4. Tabletop + Donkey Kick
- Get into a tabletop position with your hands and knees on the floor and your back comfortably straight.
- Raise one leg and straighten it out directly behind you while raising it as high as you possibly can. Make sure to feel the contraction in your glute muscles.
- Allow the leg to slowly return to the original position and repeat. (To increase the challenge of this exercise, place a weight behind your knee or utilize a resistance band on your thighs.)
5. Calf Raise
- Stand on the floor or, for more of a challenge, on a block or step, heels unsupported. (You can also do this with a weight in one hand, using the other to support your balance.)
- Slowly lower your heels toward the floor until you feel a stretch in your calves.
- Before your heels touch the ground, contract your calf muscles, press in to the balls of your feet, and raise yourself up until you’re supporting your body with your toes, your heels raised up.
- Repeat this, ensuring full control in all movements.
1. Bicycle Crunch
- Lie flat with your lower back pressed to the ground. Place your hands behind your head slightly above your neck. Lift your shoulders into a crunch position.
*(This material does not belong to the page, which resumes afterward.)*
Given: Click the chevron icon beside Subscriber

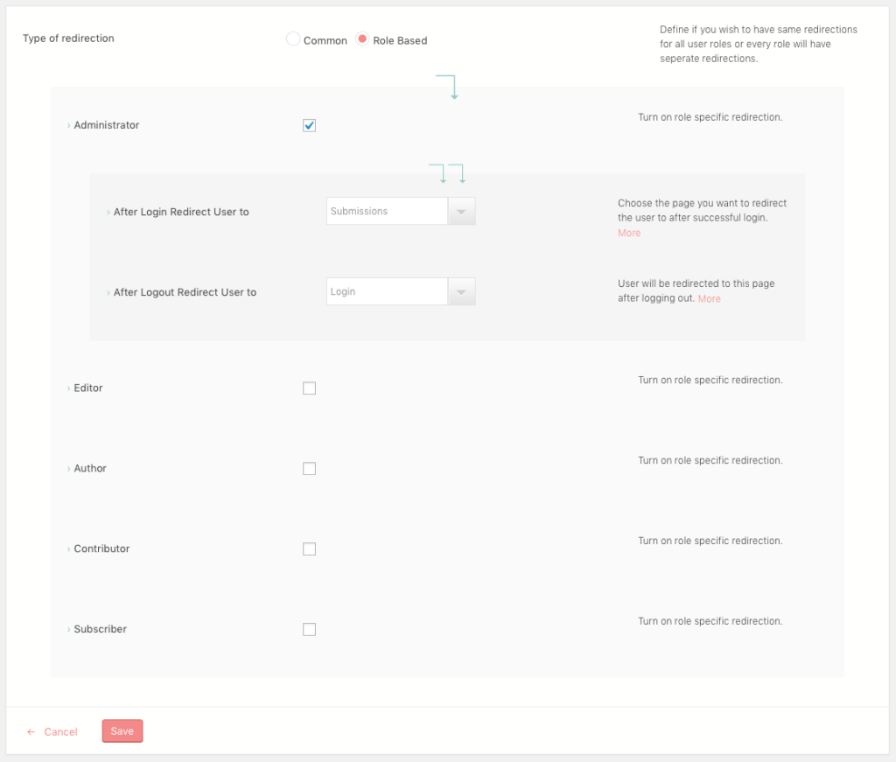Looking at the screenshot, I should click(68, 629).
- Raise yours legs so that your thighs are perpendicular to the ground and your shins parallel to the ground.
- Simultaneously, slowly go through a cycle pedal motion kicking forward with the right leg while pulling in the knee of the left leg.
- Bring your right elbow close to your left knee by crunching to the side. Then crunch to the opposite side as you cycle your legs and bring your left elbow closer to your right knee.
- Alternate sides.
2. Leg Lift
- Lie with your back flat on the floor (or on a bench) with your legs extended in front of you.
- Place your hands to your sides with your palms facing down. To keep your hands down for support, you can place them under your glutes.
- Keep your legs fully extended and as straight as possible (it’s okay if your knees slightly bend). Hold the contraction at the top for a second.
- Slowly lower your legs back down to the starting position.
3. Starfish Crunch
- Lie on your back with your arms and legs stretched out into an 'X' position.
- In one movement, bring one arm straight up across your body while simultaneously lifting your opposing leg and lifting your head.
- Attempt to touch one arm to your opposite ankle, or try to come as close as you can.
- Alternate sides.
- Place your forearms on the ground with your elbows aligned beneath your shoulders. Keep your arms parallel to your body at about shoulder-width distance. (You should be in a push up position, only on your forearms rather than your hands).
- Ground your toes into the floor and squeeze your glutes to stabilize your body. Be careful to not to lock or hyperextend your knees.
- Neutralize your neck and spine by looking at a spot on the floor about a foot in front of your hands. Your head should be in line with your back. Contract your abdominals to keep yourself up and prevent your booty from sticking up.
- Keep your back flat and hold the position for as long as possible without compromising form.